-- DIRECTIONS FOR THIS TASK --
Rewrite everything from the line containing "At what coordinates" down to the end of the material, replacing "Outreach" with "Campaigns" and leaving all else unchanged. Omit the pictures from your output.

-- EXTRACTED ENTRIES --

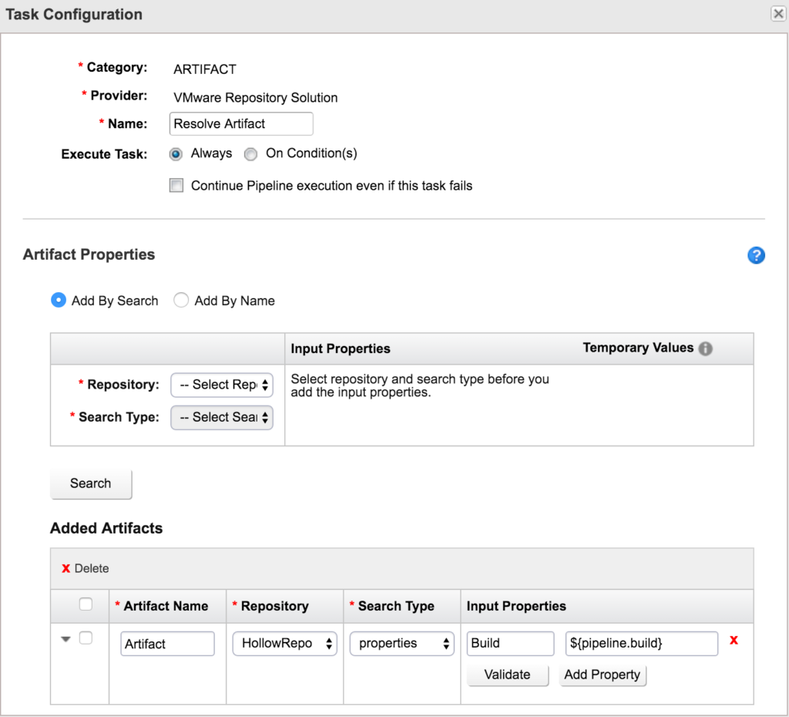This screenshot has height=717, width=789.
Task: Check the select-all artifacts header checkbox
Action: [86, 604]
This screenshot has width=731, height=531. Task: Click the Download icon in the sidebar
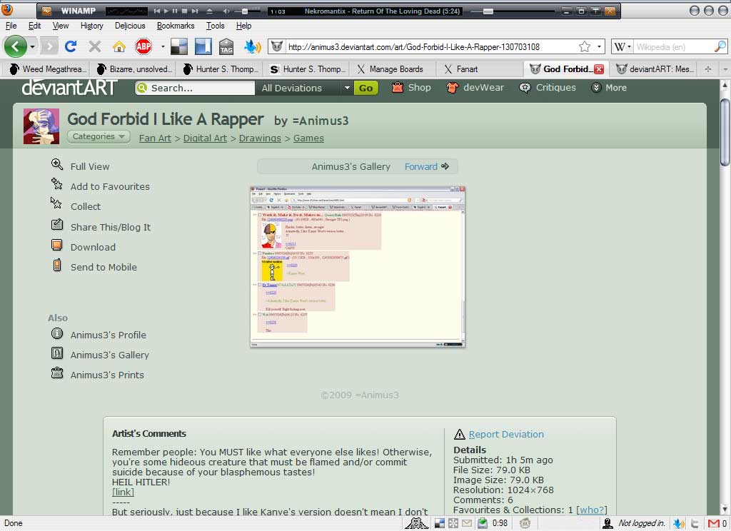coord(57,246)
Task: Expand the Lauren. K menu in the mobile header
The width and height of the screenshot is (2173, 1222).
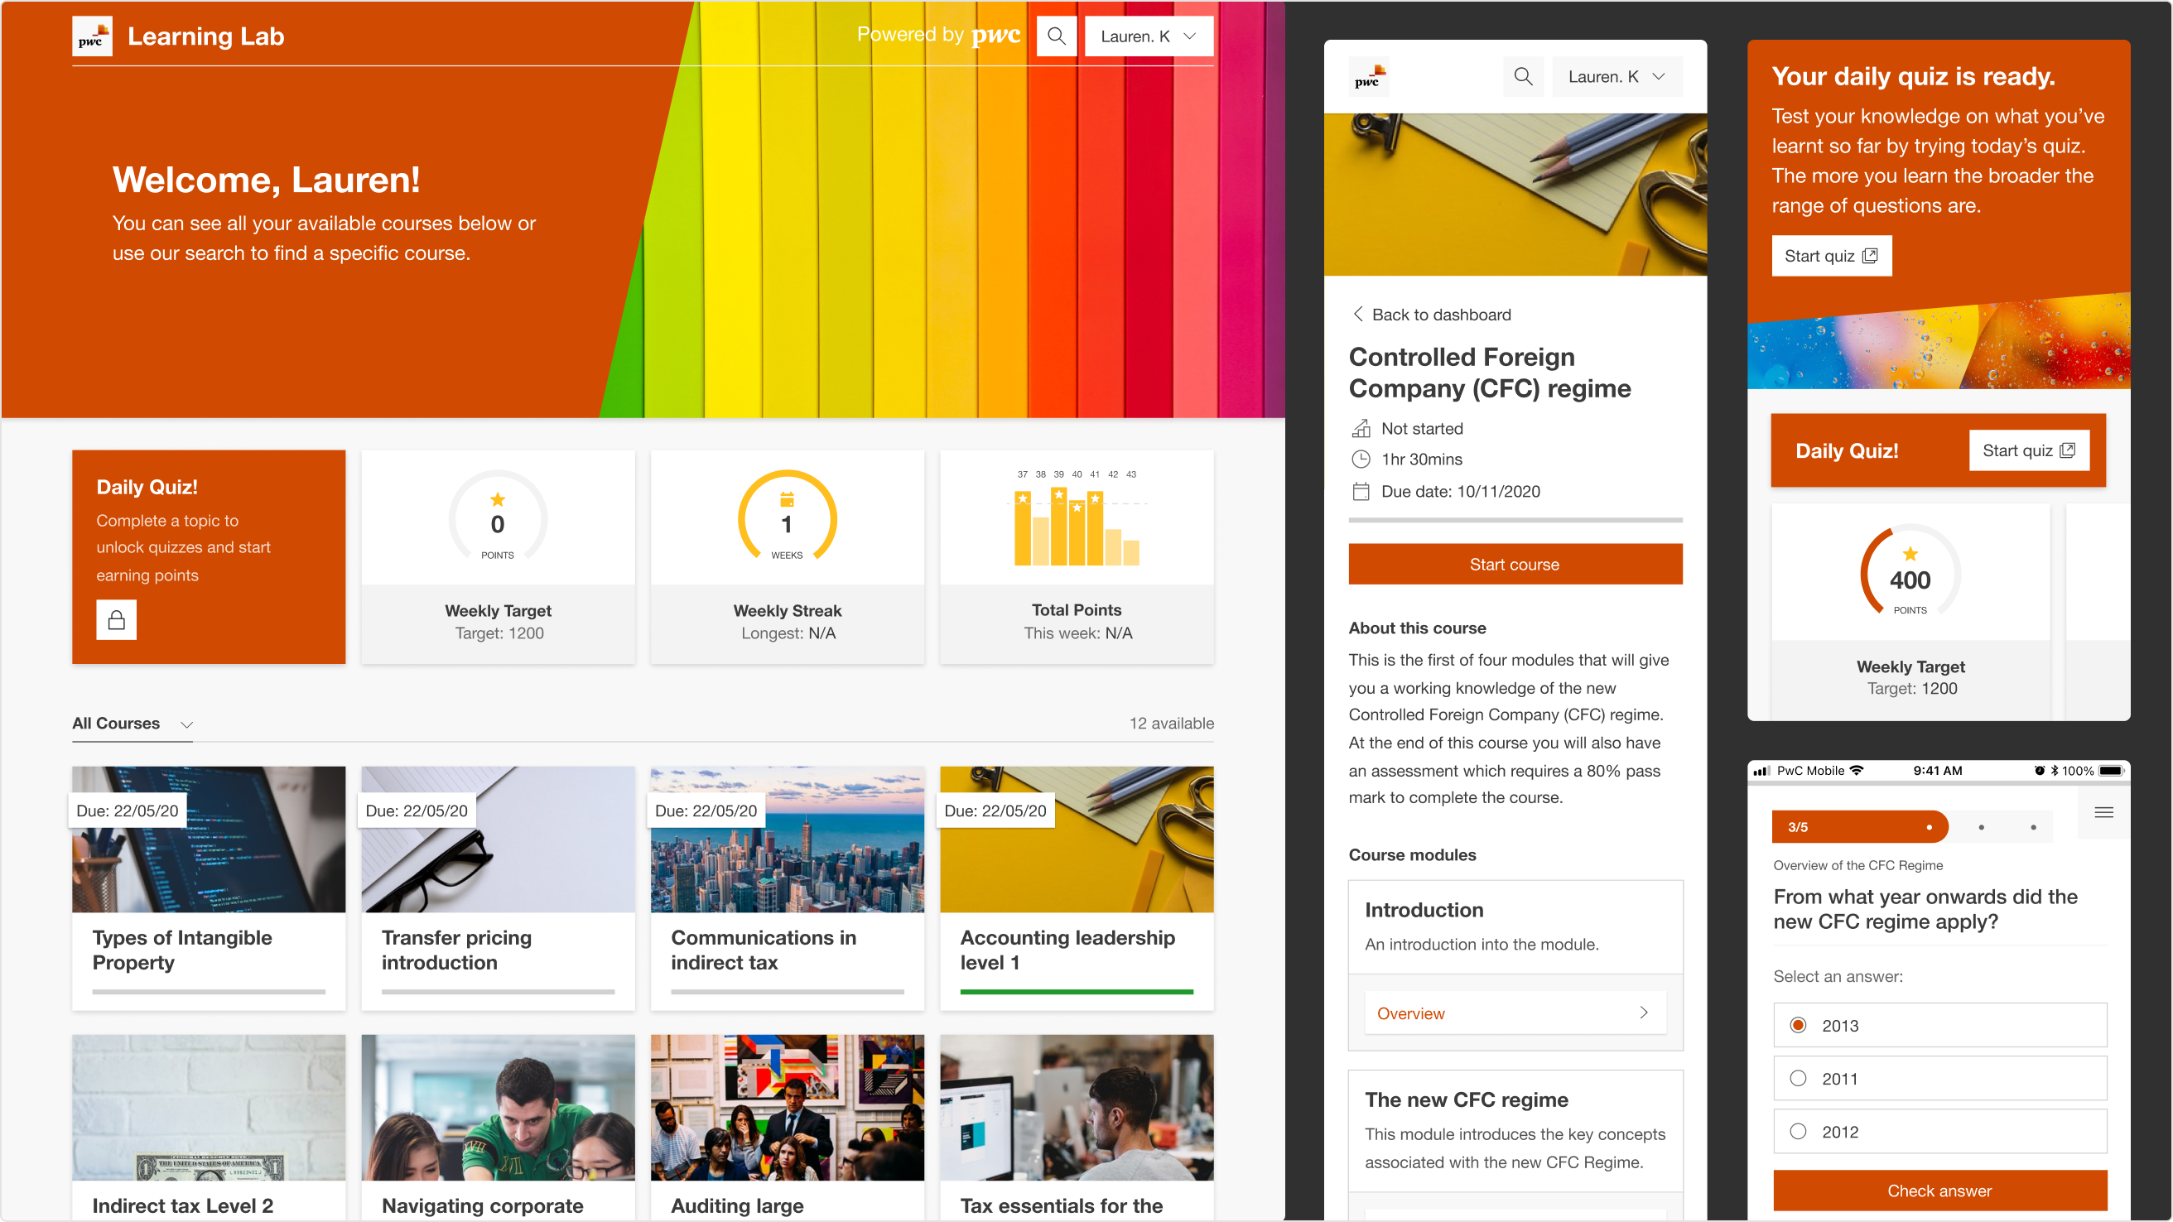Action: click(1616, 77)
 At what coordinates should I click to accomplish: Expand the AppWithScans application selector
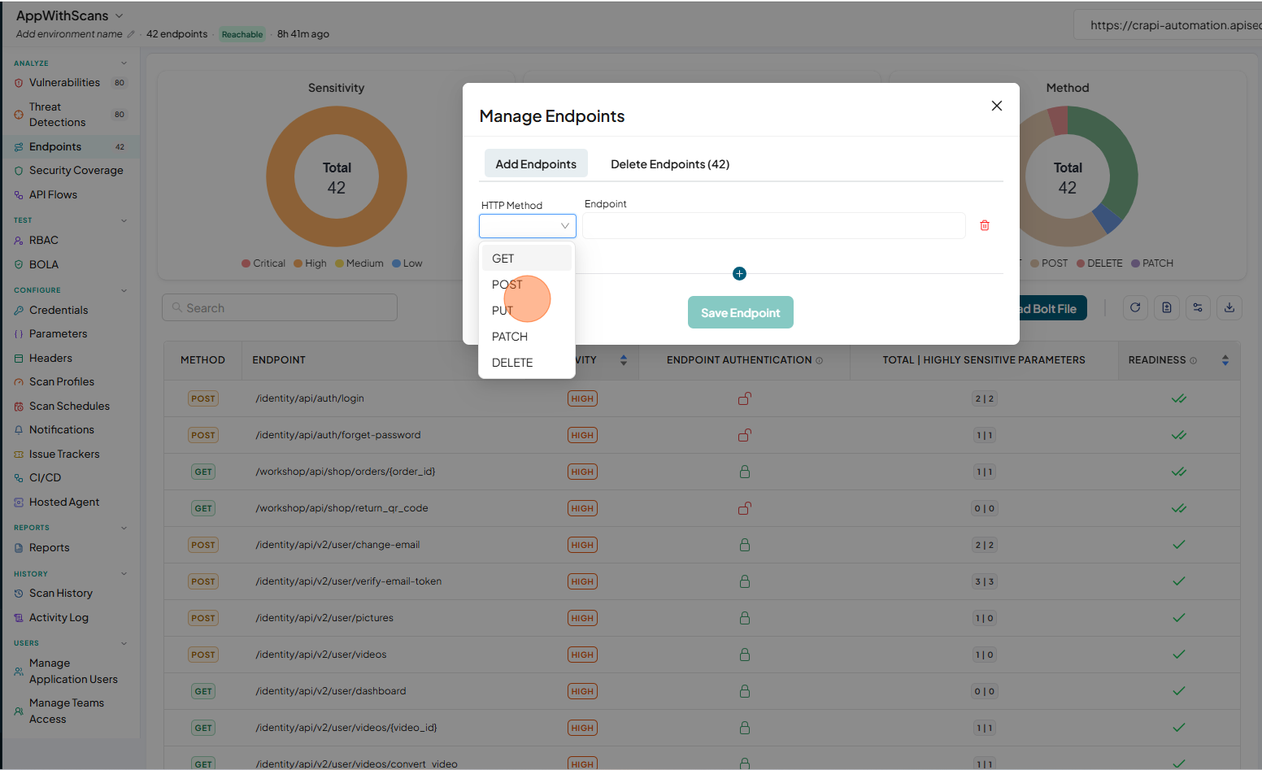[x=120, y=15]
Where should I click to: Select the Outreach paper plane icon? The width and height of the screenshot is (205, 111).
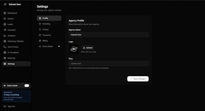click(5, 30)
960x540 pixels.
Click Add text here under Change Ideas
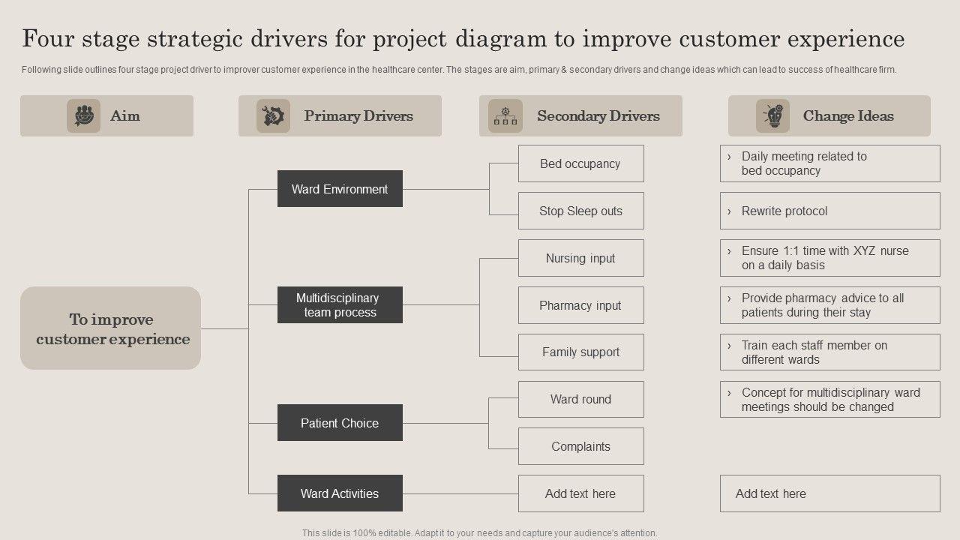[x=771, y=494]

-- RESULT OF THIS EXERCISE --
 At what coordinates should I click to accomplish: Expand the AppWithScans application selector
[x=120, y=15]
Where should I click to: Select the Campaigns paper plane icon? The width and height of the screenshot is (205, 111).
click(5, 30)
960x540 pixels.
Click Add text here under Change Ideas
[x=771, y=494]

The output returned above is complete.